## SET PROBLEM
Could you render each line of the records below as a JSON list of strings, one string per line and blank lines omitted?

## ROWS
——

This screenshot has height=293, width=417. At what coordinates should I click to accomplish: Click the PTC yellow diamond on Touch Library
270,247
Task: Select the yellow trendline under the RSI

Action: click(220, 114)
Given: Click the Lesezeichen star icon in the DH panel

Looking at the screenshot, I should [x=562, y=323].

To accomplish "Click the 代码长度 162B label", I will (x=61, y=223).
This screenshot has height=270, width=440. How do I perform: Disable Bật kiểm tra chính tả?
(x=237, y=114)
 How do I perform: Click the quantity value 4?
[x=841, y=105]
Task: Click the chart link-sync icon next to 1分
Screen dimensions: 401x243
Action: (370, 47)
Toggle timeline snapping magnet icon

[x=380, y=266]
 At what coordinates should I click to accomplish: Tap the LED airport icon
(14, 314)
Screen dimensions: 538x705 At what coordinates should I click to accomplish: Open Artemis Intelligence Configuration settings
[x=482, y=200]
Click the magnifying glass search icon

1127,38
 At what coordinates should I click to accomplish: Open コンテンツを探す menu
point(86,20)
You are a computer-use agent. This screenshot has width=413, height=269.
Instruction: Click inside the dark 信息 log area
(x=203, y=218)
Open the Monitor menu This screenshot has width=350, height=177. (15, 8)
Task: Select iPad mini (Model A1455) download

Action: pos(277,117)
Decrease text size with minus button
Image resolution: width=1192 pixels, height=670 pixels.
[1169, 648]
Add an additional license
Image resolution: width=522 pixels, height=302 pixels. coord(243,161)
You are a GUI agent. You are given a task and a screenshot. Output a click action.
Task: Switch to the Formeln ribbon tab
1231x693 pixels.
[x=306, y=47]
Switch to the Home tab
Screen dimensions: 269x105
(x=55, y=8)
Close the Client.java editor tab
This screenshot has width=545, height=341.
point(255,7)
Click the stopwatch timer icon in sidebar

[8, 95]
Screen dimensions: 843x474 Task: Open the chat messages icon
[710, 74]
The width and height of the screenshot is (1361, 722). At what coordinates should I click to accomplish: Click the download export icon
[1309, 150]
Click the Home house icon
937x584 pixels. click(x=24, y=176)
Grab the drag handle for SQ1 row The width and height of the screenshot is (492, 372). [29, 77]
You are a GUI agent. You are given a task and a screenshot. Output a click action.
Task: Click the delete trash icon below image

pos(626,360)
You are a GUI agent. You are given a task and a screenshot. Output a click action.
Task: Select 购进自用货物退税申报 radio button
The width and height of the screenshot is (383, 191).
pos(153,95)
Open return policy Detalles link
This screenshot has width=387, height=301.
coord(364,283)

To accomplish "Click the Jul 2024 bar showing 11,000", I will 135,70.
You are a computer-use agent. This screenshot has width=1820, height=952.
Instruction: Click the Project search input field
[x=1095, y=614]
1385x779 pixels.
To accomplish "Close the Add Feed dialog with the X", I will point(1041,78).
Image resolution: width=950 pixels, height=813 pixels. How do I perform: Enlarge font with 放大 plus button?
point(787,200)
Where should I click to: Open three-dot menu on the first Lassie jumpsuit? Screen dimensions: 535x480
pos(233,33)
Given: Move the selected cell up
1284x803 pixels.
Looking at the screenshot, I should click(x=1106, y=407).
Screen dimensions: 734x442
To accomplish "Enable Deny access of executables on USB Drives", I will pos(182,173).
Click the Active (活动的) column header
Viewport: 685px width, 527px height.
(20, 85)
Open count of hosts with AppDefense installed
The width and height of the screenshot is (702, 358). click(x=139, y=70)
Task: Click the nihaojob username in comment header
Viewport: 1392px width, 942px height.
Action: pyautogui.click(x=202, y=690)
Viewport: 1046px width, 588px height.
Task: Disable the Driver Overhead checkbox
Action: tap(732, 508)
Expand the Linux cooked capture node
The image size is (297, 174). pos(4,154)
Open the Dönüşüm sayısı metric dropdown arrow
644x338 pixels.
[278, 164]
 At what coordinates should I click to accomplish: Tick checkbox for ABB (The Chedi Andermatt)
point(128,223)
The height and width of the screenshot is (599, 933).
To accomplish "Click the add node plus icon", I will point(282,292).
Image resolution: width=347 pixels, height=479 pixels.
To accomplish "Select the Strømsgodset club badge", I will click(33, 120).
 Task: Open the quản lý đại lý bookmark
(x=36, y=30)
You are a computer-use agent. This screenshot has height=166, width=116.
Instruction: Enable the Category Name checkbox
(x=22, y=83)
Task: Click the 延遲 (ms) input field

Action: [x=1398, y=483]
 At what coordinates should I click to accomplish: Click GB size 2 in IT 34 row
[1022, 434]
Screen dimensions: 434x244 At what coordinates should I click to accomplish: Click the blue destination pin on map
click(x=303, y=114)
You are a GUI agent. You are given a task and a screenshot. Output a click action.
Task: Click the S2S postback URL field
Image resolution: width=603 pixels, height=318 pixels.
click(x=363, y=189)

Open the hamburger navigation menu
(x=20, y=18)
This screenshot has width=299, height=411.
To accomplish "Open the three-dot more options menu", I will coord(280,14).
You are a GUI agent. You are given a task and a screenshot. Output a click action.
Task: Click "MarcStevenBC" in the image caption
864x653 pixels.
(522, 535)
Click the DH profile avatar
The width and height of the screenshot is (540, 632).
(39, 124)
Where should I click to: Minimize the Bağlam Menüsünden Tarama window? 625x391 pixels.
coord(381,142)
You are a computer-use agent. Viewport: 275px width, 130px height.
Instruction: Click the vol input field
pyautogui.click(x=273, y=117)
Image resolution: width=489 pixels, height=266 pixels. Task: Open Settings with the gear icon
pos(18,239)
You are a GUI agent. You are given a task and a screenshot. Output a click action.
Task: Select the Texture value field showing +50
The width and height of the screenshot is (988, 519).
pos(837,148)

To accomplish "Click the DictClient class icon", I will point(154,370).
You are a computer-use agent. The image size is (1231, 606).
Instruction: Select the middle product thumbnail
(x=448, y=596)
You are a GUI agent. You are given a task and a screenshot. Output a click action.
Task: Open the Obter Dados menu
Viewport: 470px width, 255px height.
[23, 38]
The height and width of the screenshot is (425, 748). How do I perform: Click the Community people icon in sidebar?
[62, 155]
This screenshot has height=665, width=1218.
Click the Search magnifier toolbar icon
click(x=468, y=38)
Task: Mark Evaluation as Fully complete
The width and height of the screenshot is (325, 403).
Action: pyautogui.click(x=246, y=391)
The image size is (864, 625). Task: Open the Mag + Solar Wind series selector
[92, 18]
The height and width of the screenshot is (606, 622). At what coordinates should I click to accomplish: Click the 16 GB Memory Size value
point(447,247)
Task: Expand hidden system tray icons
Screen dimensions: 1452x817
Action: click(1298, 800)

——

## COMPLETE ANSWER
[
  "This screenshot has height=293, width=417. At what coordinates should I click to accomplish: Click the PTC yellow diamond on Touch Library",
  "270,247",
  "Task: Select the yellow trendline under the RSI",
  "Action: click(220, 114)",
  "Given: Click the Lesezeichen star icon in the DH panel",
  "Looking at the screenshot, I should [x=562, y=323].",
  "To accomplish \"Click the 代码长度 162B label\", I will (x=61, y=223).",
  "This screenshot has height=270, width=440. How do I perform: Disable Bật kiểm tra chính tả?",
  "(x=237, y=114)",
  " How do I perform: Click the quantity value 4?",
  "[x=841, y=105]",
  "Task: Click the chart link-sync icon next to 1分",
  "Screen dimensions: 401x243",
  "Action: (370, 47)",
  "Toggle timeline snapping magnet icon",
  "[x=380, y=266]",
  " At what coordinates should I click to accomplish: Tap the LED airport icon",
  "(14, 314)",
  "Screen dimensions: 538x705 At what coordinates should I click to accomplish: Open Artemis Intelligence Configuration settings",
  "[x=482, y=200]",
  "Click the magnifying glass search icon",
  "1127,38",
  " At what coordinates should I click to accomplish: Open コンテンツを探す menu",
  "point(86,20)",
  "You are a computer-use agent. This screenshot has width=413, height=269.",
  "Instruction: Click inside the dark 信息 log area",
  "(x=203, y=218)",
  "Open the Monitor menu This screenshot has width=350, height=177. (15, 8)",
  "Task: Select iPad mini (Model A1455) download",
  "Action: pos(277,117)",
  "Decrease text size with minus button",
  "Image resolution: width=1192 pixels, height=670 pixels.",
  "[1169, 648]",
  "Add an additional license",
  "Image resolution: width=522 pixels, height=302 pixels. coord(243,161)",
  "You are a GUI agent. You are given a task and a screenshot. Output a click action.",
  "Task: Switch to the Formeln ribbon tab",
  "1231x693 pixels.",
  "[x=306, y=47]",
  "Switch to the Home tab",
  "Screen dimensions: 269x105",
  "(x=55, y=8)",
  "Close the Client.java editor tab",
  "This screenshot has width=545, height=341.",
  "point(255,7)",
  "Click the stopwatch timer icon in sidebar",
  "[8, 95]",
  "Screen dimensions: 843x474 Task: Open the chat messages icon",
  "[710, 74]",
  "The width and height of the screenshot is (1361, 722). At what coordinates should I click to accomplish: Click the download export icon",
  "[1309, 150]",
  "Click the Home house icon",
  "937x584 pixels. click(x=24, y=176)",
  "Grab the drag handle for SQ1 row The width and height of the screenshot is (492, 372). [29, 77]",
  "You are a GUI agent. You are given a task and a screenshot. Output a click action.",
  "Task: Click the delete trash icon below image",
  "pos(626,360)",
  "You are a GUI agent. You are given a task and a screenshot. Output a click action.",
  "Task: Select 购进自用货物退税申报 radio button",
  "The width and height of the screenshot is (383, 191).",
  "pos(153,95)",
  "Open return policy Detalles link",
  "This screenshot has width=387, height=301.",
  "coord(364,283)",
  "To accomplish \"Click the Jul 2024 bar showing 11,000\", I will 135,70.",
  "You are a computer-use agent. This screenshot has width=1820, height=952.",
  "Instruction: Click the Project search input field",
  "[x=1095, y=614]",
  "1385x779 pixels.",
  "To accomplish \"Close the Add Feed dialog with the X\", I will point(1041,78).",
  "Image resolution: width=950 pixels, height=813 pixels. How do I perform: Enlarge font with 放大 plus button?",
  "point(787,200)",
  "Where should I click to: Open three-dot menu on the first Lassie jumpsuit? Screen dimensions: 535x480",
  "pos(233,33)",
  "Given: Move the selected cell up",
  "1284x803 pixels.",
  "Looking at the screenshot, I should click(x=1106, y=407).",
  "Screen dimensions: 734x442",
  "To accomplish \"Enable Deny access of executables on USB Drives\", I will pos(182,173).",
  "Click the Active (活动的) column header",
  "Viewport: 685px width, 527px height.",
  "(20, 85)",
  "Open count of hosts with AppDefense installed",
  "The width and height of the screenshot is (702, 358). click(x=139, y=70)",
  "Task: Click the nihaojob username in comment header",
  "Viewport: 1392px width, 942px height.",
  "Action: pyautogui.click(x=202, y=690)",
  "Viewport: 1046px width, 588px height.",
  "Task: Disable the Driver Overhead checkbox",
  "Action: tap(732, 508)",
  "Expand the Linux cooked capture node",
  "The image size is (297, 174). pos(4,154)",
  "Open the Dönüşüm sayısı metric dropdown arrow",
  "644x338 pixels.",
  "[278, 164]",
  " At what coordinates should I click to accomplish: Tick checkbox for ABB (The Chedi Andermatt)",
  "point(128,223)",
  "The height and width of the screenshot is (599, 933).",
  "To accomplish \"Click the add node plus icon\", I will point(282,292).",
  "Image resolution: width=347 pixels, height=479 pixels.",
  "To accomplish \"Select the Strømsgodset club badge\", I will click(33, 120).",
  " Task: Open the quản lý đại lý bookmark",
  "(x=36, y=30)",
  "You are a computer-use agent. This screenshot has height=166, width=116.",
  "Instruction: Enable the Category Name checkbox",
  "(x=22, y=83)",
  "Task: Click the 延遲 (ms) input field",
  "Action: [x=1398, y=483]",
  " At what coordinates should I click to accomplish: Click GB size 2 in IT 34 row",
  "[1022, 434]",
  "Screen dimensions: 434x244 At what coordinates should I click to accomplish: Click the blue destination pin on map",
  "click(x=303, y=114)",
  "You are a GUI agent. You are given a task and a screenshot. Output a click action.",
  "Task: Click the S2S postback URL field",
  "Image resolution: width=603 pixels, height=318 pixels.",
  "click(x=363, y=189)",
  "Open the hamburger navigation menu",
  "(x=20, y=18)",
  "This screenshot has width=299, height=411.",
  "To accomplish \"Open the three-dot more options menu\", I will coord(280,14).",
  "You are a GUI agent. You are given a task and a screenshot. Output a click action.",
  "Task: Click \"MarcStevenBC\" in the image caption",
  "864x653 pixels.",
  "(522, 535)",
  "Click the DH profile avatar",
  "The width and height of the screenshot is (540, 632).",
  "(39, 124)",
  "Where should I click to: Minimize the Bağlam Menüsünden Tarama window? 625x391 pixels.",
  "coord(381,142)",
  "You are a computer-use agent. Viewport: 275px width, 130px height.",
  "Instruction: Click the vol input field",
  "pyautogui.click(x=273, y=117)",
  "Image resolution: width=489 pixels, height=266 pixels. Task: Open Settings with the gear icon",
  "pos(18,239)",
  "You are a GUI agent. You are given a task and a screenshot. Output a click action.",
  "Task: Select the Texture value field showing +50",
  "The width and height of the screenshot is (988, 519).",
  "pos(837,148)",
  "To accomplish \"Click the DictClient class icon\", I will point(154,370).",
  "You are a computer-use agent. The image size is (1231, 606).",
  "Instruction: Select the middle product thumbnail",
  "(x=448, y=596)",
  "You are a GUI agent. You are given a task and a screenshot. Output a click action.",
  "Task: Open the Obter Dados menu",
  "Viewport: 470px width, 255px height.",
  "[23, 38]",
  "The height and width of the screenshot is (425, 748). How do I perform: Click the Community people icon in sidebar?",
  "[62, 155]",
  "This screenshot has height=665, width=1218.",
  "Click the Search magnifier toolbar icon",
  "click(x=468, y=38)",
  "Task: Mark Evaluation as Fully complete",
  "The width and height of the screenshot is (325, 403).",
  "Action: pyautogui.click(x=246, y=391)",
  "The image size is (864, 625). Task: Open the Mag + Solar Wind series selector",
  "[92, 18]",
  "The height and width of the screenshot is (606, 622). At what coordinates should I click to accomplish: Click the 16 GB Memory Size value",
  "point(447,247)",
  "Task: Expand hidden system tray icons",
  "Screen dimensions: 1452x817",
  "Action: click(1298, 800)"
]